I learned a lot about this kind of messy life back in 2008. The grass in south Alabama is not like the beautiful, lush lawns we have up here. Zoysia and Centipede might grow in the sandy soil, but they are rough, ugly, and hard to maintain. So, when my parents moved down there, into a brand-new house with a freshly sodded lawn, my dad wanted to everything he could to maintain it. He asked around at the Ace Hardware and learned that the best fertilizer he could use on the garbage grass in his yard was turkey manure. Early in the growing season, so like February in south Alabama, dad spread a few bags of turkey poop on his lawn, watered it per the instructions, and waited for it to do its work. What the helpful folks at Ace failed to mention was that no matter the season down there, the sun is really, really hot. Do you know what turkey manure does when it is met by the really hot sun? It stinks. It stinks to high heaven. It makes you want to sell your house and move a thousand miles away; it smells so bad. While you didn’t want anything to do with that yard through most of the spring, it was as lush and as green as a builders’ grade centipede lawn could be.
Life is messy, and the things we use to bring about abundant life are even messier. When Jesus uses this parable of a fig tree surrounded by manure, he is affirming the messiness of life and giving us permission to live into the mess. Like our parish restarting after COVID shutdown, each of us have, in our own lives, gone through fits and starts in our discipleship. Sometimes, fruit is being produced with ease, but often, our own spiritual lives need to be tended to with great care. Sometimes, with just a little advice of the helpful folks at ACE, we can make these adjustments on our own. At other times, like the fig tree, we need someone outside of ourselves to roll up their sleeves, offer their time and talent, and be unafraid to get dirty.
______________________________
▸ CHECK YOUR UNDERSTANDING:
A – In the sermon about turkey manure and the fig tree, where did the speaker's father learn that turkey manure was the best fertilizer for his lawn?
B – Pick up the sermon about turkey manure and the fig tree after its final sentence and continue it.

▸ DATA SECTION:
______________________________
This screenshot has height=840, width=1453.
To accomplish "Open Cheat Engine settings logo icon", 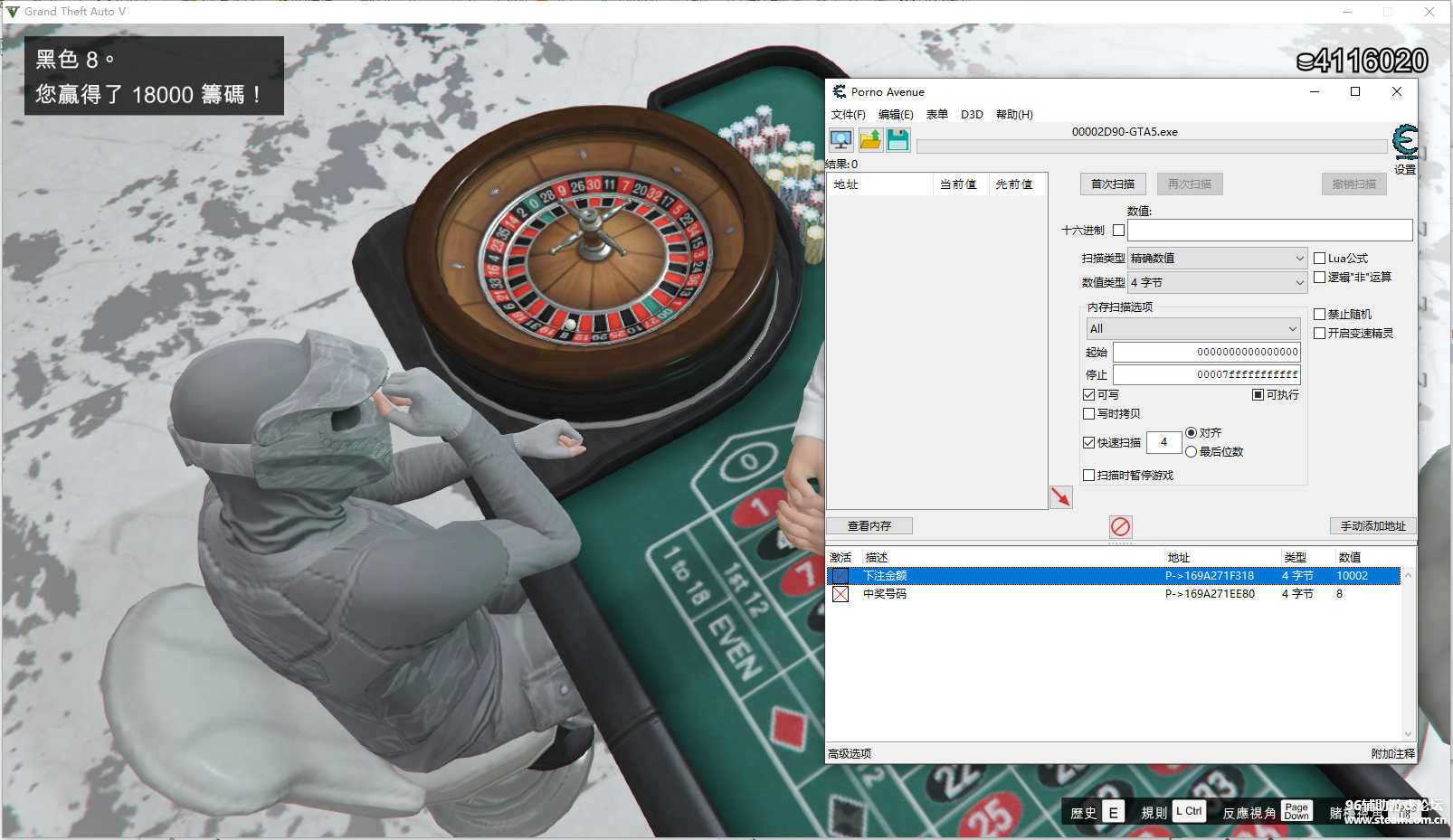I will pyautogui.click(x=1404, y=144).
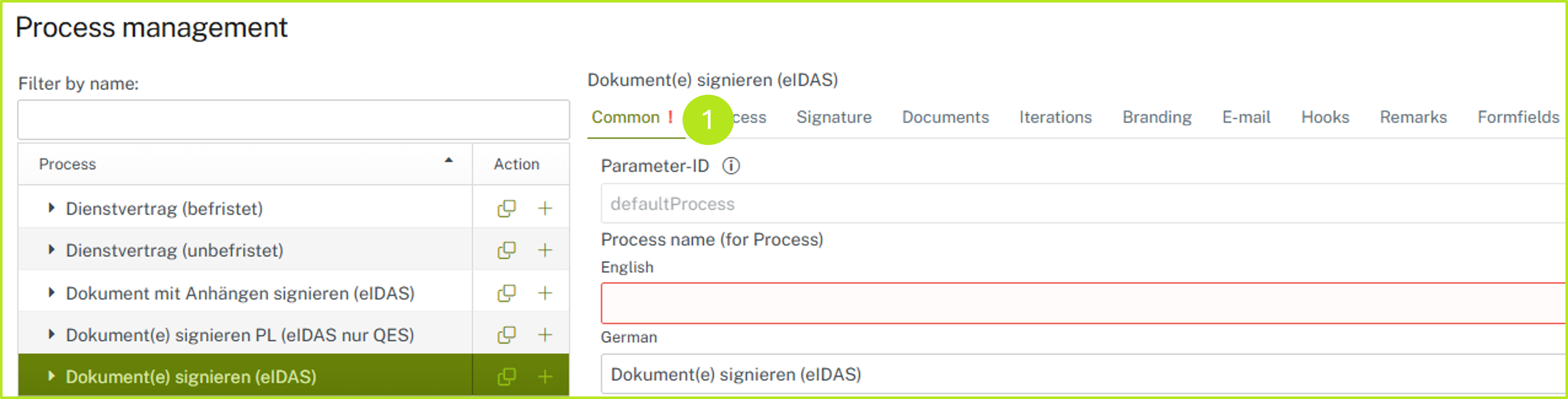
______________________________
▸ TASK RESPONSES:
A – He learned it by asking around at the Ace Hardware.

B –
That second route is, I think, what congregations are here for. We are here to support one another. By we, I don’t just mean the clergy. Nor do I mean just the staff. Nor do I just mean those who are seen as leaders. It is the job of all of us to support one another in the messiness of life; to pray for each other; and to encourage one another. It’s messy, this caring for each other thing, but it is the gift of community. Sometimes, marker will leak through. Sometimes, the turkey manure might try to stink us out of relationship, but as good gardeners in God’s Kingdom, we are committed to sticking it out in the hopes of producing fruit that endures and becoming the beloved community that Jesus came to build. Life is messy, but thankfully, we have help in each other to carry us through. Amen.